▸ **GOAL OF THE EXERCISE**
Extract every line of the listing below that contains the string "sidebar", matching case exactly.

▸ **DATASET RECORDS**
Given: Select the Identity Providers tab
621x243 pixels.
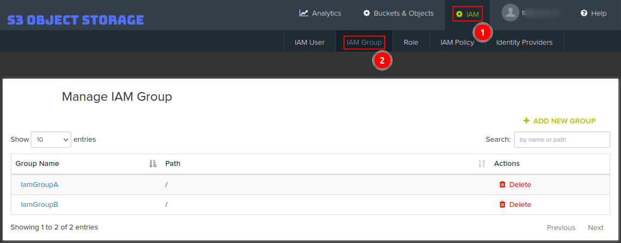Looking at the screenshot, I should click(x=524, y=42).
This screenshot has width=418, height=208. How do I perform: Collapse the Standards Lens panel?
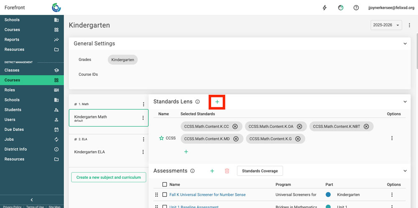[x=405, y=101]
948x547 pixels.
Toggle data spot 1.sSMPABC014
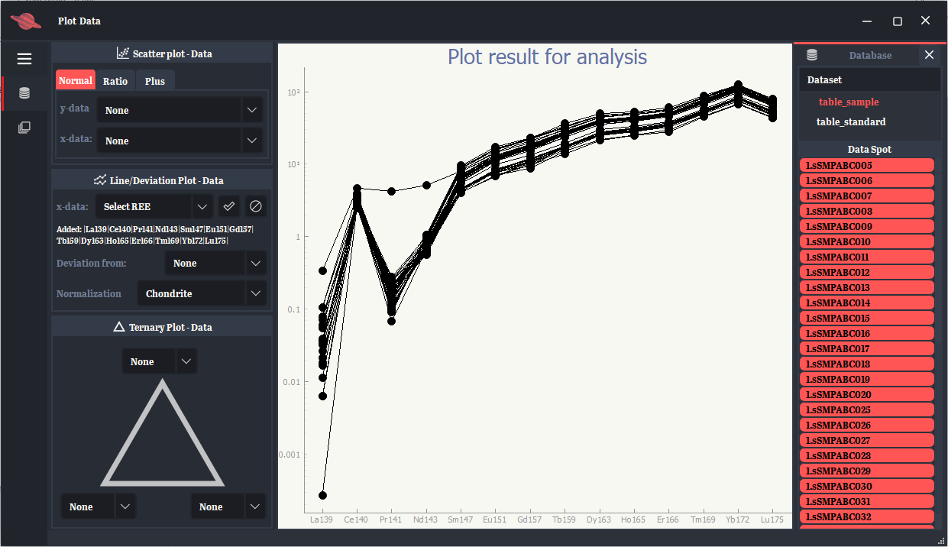(x=867, y=303)
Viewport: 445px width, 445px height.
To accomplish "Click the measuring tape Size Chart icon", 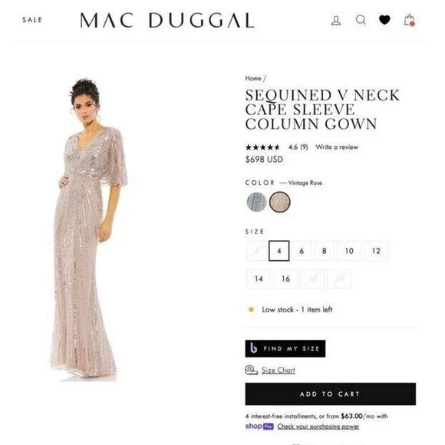I will [251, 370].
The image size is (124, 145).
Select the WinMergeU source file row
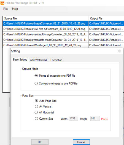[x=45, y=45]
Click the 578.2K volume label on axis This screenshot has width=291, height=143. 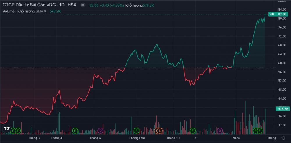pos(283,109)
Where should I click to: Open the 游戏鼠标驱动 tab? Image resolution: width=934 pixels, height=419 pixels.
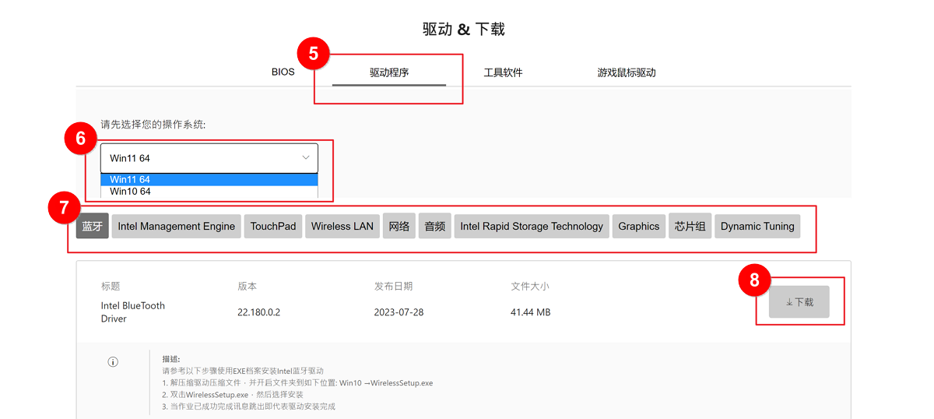[x=627, y=72]
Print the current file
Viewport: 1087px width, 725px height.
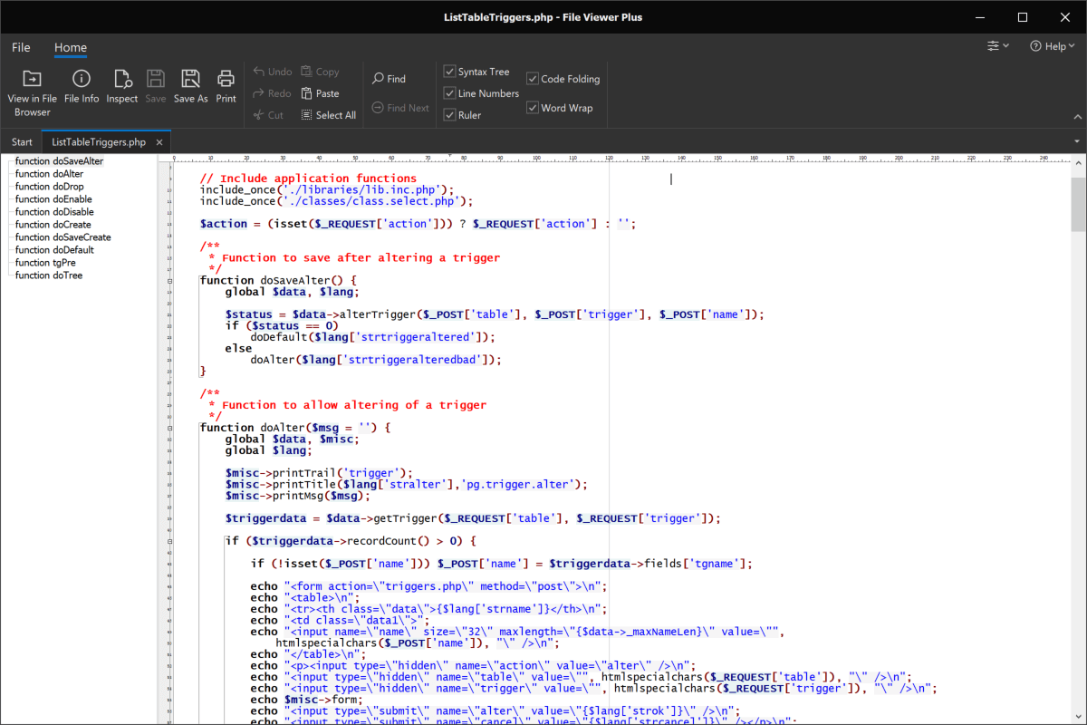pos(226,87)
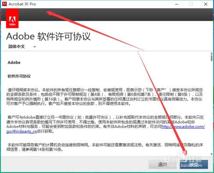The height and width of the screenshot is (173, 214).
Task: Click the 退出 exit button
Action: pos(163,164)
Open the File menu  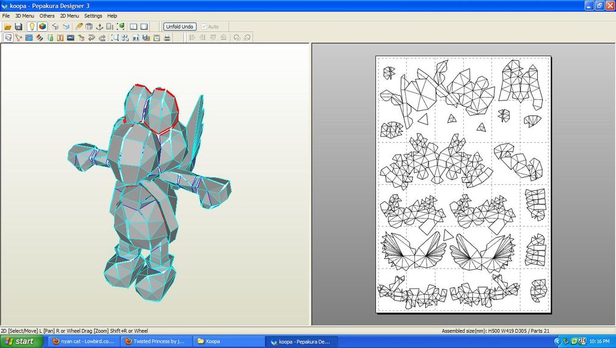(6, 16)
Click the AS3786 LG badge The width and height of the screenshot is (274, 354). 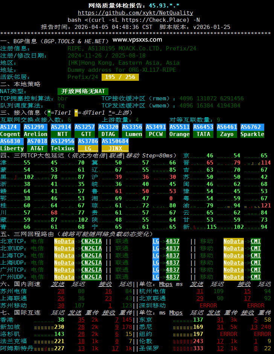click(88, 145)
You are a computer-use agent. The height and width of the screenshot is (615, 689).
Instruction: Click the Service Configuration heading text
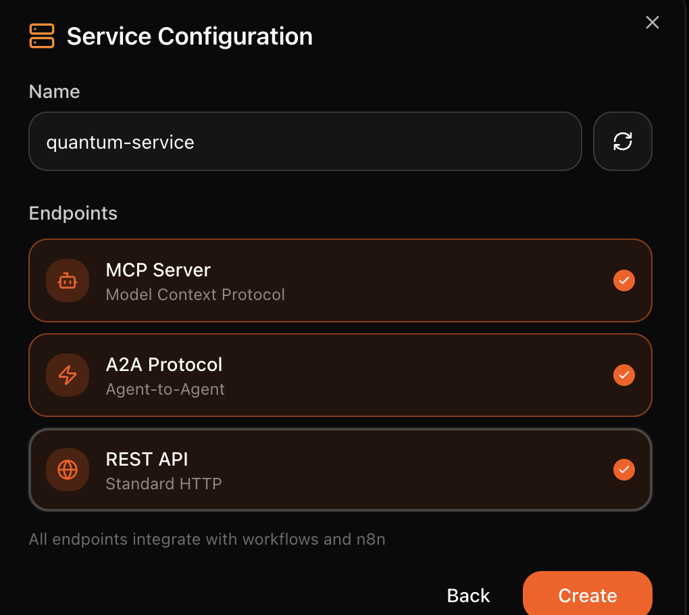coord(190,36)
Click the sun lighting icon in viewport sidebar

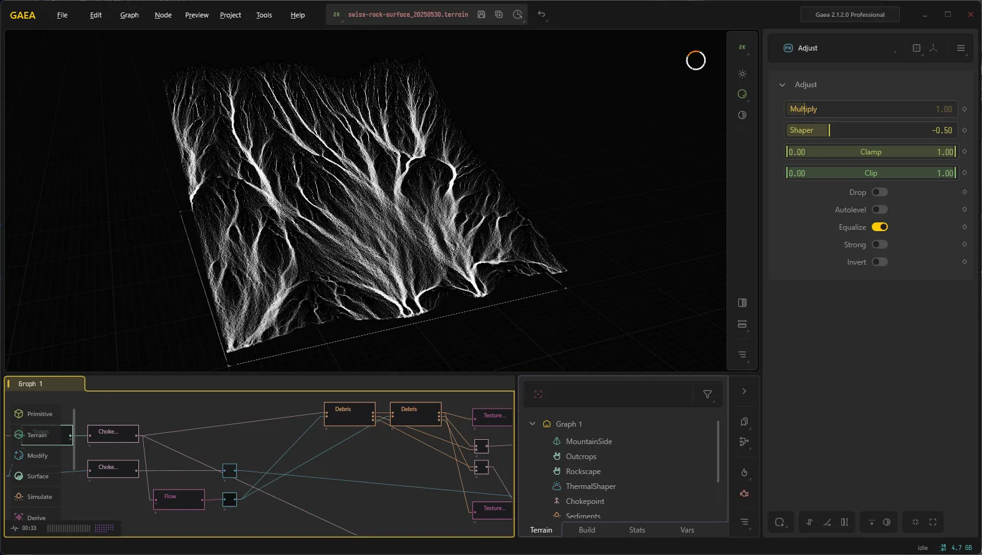coord(742,74)
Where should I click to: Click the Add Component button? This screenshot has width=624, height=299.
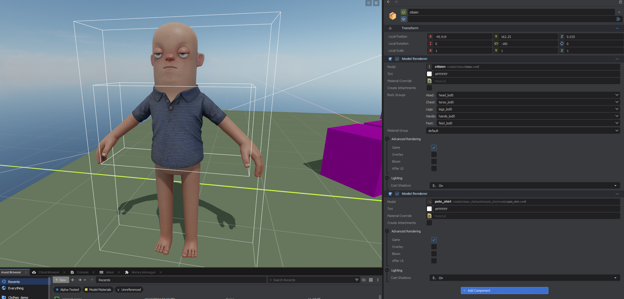coord(504,291)
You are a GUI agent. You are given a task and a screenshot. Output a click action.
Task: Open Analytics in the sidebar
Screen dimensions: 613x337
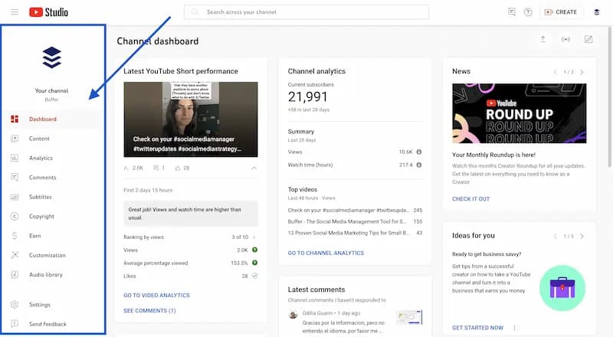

▸ **OUTPUT FOR THIS TASK**
Click the sun lighting icon in viewport sidebar
Task: Open Analytics in the sidebar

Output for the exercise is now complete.